How to reduce the consumption of simple carbs
* Avoid bread, pasta, cornflakes and all packaged food including breakfast cereals-read the ingredient label carefully and choose a product with fiber serving>5gms
* Avoid sweetened sugary beverages –sodas, cold drinks, flavoured coffee; replace with unsweetened buttermilk or plain water
* Avoid sweetened yoghurt, artificially flavored sauces and dressings-go for home made curds, green chutney.
* Avoid chocolates, cookies, bakery products-replace with unsweetened ‘mukhwas’
* Avoid French fries and packaged snacks-try for homemade khakras and vegetable air-fried crisps.

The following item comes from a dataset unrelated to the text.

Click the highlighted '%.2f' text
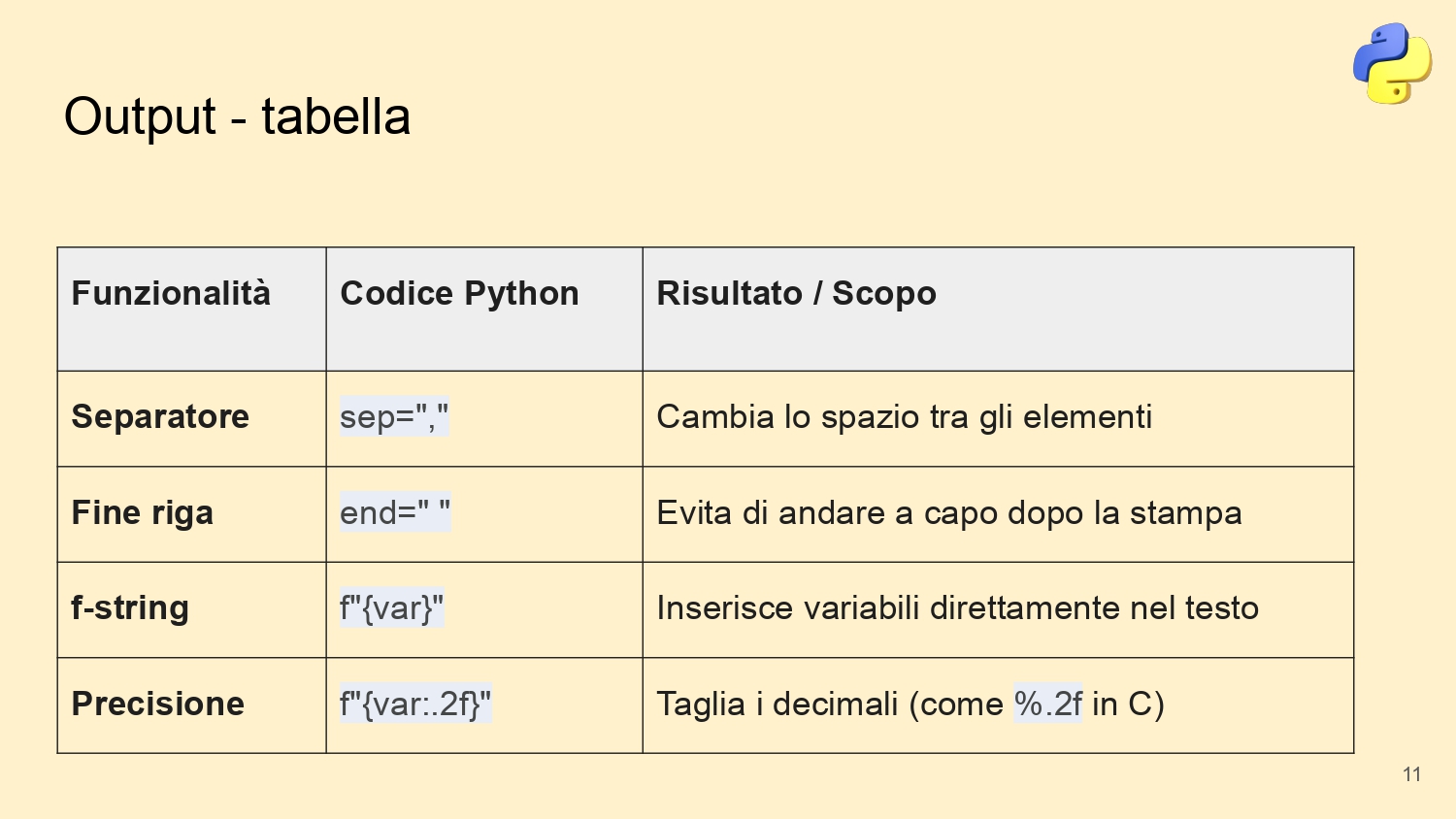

* Avoid artificial sweeteners too! They are of no good.
If you are wondering whether this will work – it will! What seem like simple dietary modifications actually hold great power to modify your condition. Mr Deepak Sampat, a GOQii user since 2017 was diagnosed with diabetes when his HbA1c was 9.4 with an Estimated Average Glucose (EAG) of 231.88 and his weight was 84kg. Within three months, his HbA1c was down to 6.2, EAG to 130.44 and weight was 81kg. His goal is now to reduce further the HbA1C to below 6.
“I have been able to achieve this by following dietary modifications from simple to complex carbs and few other lifestyle changes that my coach suggested. I know have salads before my meals and eat multi-grain atta roti. Following other lifestyle changes has helped me overall to be in control and manage my diabetes,” says Sampat. Another user who prefers to remain anonymous, had an initial HbA1C level of 6.8 but then through lifestyle and diet modification reversed his condition into a non-diabetic with an HbA1C of 4.7 in a span of three months.
For people with diabetes, choosing complex carbs over simple carbs is the key! Following a low carb diet with a predominant proportion of complex carbs in the daily menu can lead to significant balance in blood sugar levels. It is equally important to understand that the amount of carbohydrates required by a diabetic depends on other factors too – medication, exercise regimen, body size, age, and sex. So, any dietary recommendation related to regulating carbohydrate consumption should be after you speak with your doctor or nutritionist.
In the end, it is not just keeping a check on your carbs, but an overall lifestyle modification that really matters. Along with your daily nutrition intake, it is really important to follow an exercise regimen, to manage stress and to cut down any unwanted habits of smoking or alcohol consumption. Sleep well and live long!